*EXERCISE*
Count the lines in the listing below that contain the string "Change". Case counts. Reply with the number only.

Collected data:
'''
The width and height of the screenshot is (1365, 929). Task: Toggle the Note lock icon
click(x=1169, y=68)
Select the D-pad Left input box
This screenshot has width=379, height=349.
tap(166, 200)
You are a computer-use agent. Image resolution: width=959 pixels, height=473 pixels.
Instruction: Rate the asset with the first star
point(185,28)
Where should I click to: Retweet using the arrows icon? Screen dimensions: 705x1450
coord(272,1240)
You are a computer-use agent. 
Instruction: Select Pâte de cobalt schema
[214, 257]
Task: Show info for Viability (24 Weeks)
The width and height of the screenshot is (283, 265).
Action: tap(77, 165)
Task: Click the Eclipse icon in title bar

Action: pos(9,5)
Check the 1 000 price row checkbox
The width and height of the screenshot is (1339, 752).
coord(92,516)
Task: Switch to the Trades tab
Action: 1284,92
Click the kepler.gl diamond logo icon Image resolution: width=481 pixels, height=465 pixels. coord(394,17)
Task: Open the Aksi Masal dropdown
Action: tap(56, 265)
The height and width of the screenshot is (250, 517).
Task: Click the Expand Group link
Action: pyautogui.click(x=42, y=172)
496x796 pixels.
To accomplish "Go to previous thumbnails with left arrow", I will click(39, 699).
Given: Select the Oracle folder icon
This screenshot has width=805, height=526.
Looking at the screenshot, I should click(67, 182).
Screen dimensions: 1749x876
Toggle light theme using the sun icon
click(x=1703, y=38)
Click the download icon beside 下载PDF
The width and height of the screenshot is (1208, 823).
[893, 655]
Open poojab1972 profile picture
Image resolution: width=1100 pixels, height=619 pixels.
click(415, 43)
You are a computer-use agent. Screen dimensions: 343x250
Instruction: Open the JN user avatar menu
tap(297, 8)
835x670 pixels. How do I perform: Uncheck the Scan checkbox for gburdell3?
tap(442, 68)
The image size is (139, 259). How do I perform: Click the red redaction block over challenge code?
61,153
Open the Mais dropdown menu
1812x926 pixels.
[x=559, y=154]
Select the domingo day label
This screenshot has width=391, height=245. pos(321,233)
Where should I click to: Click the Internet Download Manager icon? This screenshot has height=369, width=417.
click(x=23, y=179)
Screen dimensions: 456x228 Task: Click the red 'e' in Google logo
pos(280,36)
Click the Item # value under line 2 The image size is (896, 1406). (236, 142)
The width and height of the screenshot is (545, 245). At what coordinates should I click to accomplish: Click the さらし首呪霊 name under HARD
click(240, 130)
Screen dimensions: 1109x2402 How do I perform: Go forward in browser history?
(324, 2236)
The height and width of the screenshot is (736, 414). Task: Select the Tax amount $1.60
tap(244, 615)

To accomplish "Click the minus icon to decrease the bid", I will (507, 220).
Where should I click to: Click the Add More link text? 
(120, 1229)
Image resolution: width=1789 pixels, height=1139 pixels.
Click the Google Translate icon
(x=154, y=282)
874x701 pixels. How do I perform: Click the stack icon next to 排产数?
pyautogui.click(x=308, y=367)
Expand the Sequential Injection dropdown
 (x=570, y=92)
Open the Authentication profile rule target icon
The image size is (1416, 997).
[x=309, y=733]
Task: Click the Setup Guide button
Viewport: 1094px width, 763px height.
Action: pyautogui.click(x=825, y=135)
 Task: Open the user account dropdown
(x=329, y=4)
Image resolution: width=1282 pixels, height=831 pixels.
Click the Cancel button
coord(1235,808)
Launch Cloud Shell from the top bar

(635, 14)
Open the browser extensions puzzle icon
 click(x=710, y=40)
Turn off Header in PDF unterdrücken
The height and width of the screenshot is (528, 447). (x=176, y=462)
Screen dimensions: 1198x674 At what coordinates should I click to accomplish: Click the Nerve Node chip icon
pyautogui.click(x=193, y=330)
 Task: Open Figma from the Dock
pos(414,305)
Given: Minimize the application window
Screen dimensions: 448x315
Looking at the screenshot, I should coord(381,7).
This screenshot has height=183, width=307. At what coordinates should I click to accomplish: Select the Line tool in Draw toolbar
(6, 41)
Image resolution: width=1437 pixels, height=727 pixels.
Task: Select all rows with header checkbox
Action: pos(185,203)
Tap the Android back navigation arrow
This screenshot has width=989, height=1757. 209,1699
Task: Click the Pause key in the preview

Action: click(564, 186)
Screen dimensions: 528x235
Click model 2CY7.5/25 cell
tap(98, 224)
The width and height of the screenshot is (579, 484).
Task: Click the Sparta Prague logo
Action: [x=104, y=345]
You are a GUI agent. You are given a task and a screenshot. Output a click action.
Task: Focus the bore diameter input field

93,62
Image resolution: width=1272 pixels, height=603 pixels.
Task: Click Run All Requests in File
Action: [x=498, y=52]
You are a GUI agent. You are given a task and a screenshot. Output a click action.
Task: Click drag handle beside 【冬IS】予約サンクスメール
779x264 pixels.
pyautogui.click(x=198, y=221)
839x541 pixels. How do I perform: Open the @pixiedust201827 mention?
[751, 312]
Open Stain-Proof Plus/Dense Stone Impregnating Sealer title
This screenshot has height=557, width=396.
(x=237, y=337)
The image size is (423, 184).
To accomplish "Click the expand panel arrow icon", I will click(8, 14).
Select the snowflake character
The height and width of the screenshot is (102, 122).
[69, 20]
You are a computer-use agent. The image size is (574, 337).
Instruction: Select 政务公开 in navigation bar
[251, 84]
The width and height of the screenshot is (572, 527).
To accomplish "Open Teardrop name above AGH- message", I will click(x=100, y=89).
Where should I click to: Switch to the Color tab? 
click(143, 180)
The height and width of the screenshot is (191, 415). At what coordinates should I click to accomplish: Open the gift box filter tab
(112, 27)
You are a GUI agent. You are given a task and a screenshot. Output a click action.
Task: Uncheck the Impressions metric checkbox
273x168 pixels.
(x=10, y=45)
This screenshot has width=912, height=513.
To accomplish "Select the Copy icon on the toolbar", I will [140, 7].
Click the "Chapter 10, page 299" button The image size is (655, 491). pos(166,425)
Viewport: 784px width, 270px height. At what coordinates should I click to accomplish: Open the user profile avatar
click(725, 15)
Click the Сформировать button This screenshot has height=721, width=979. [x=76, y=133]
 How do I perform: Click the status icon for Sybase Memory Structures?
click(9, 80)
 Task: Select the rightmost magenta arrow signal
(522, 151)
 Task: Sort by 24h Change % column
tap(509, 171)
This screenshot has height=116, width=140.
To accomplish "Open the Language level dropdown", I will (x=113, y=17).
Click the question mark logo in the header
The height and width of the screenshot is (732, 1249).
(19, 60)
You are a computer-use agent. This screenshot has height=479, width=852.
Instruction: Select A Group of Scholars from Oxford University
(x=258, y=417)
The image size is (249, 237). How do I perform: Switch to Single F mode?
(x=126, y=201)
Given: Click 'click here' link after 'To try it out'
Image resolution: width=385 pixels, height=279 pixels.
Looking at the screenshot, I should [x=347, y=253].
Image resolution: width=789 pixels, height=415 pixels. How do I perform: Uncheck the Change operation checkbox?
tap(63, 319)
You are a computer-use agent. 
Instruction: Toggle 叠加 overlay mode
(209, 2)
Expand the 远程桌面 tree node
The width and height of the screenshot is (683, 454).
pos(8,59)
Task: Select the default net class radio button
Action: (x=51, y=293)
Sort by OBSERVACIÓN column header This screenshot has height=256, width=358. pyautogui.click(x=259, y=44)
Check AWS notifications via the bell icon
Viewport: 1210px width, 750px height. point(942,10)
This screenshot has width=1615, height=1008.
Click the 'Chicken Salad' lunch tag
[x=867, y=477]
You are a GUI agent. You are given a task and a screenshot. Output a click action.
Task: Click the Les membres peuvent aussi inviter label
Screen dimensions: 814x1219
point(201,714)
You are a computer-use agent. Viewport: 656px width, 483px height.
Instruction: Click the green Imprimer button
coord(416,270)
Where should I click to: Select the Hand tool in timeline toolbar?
'''
*OUTPUT FOR THIS TASK*
2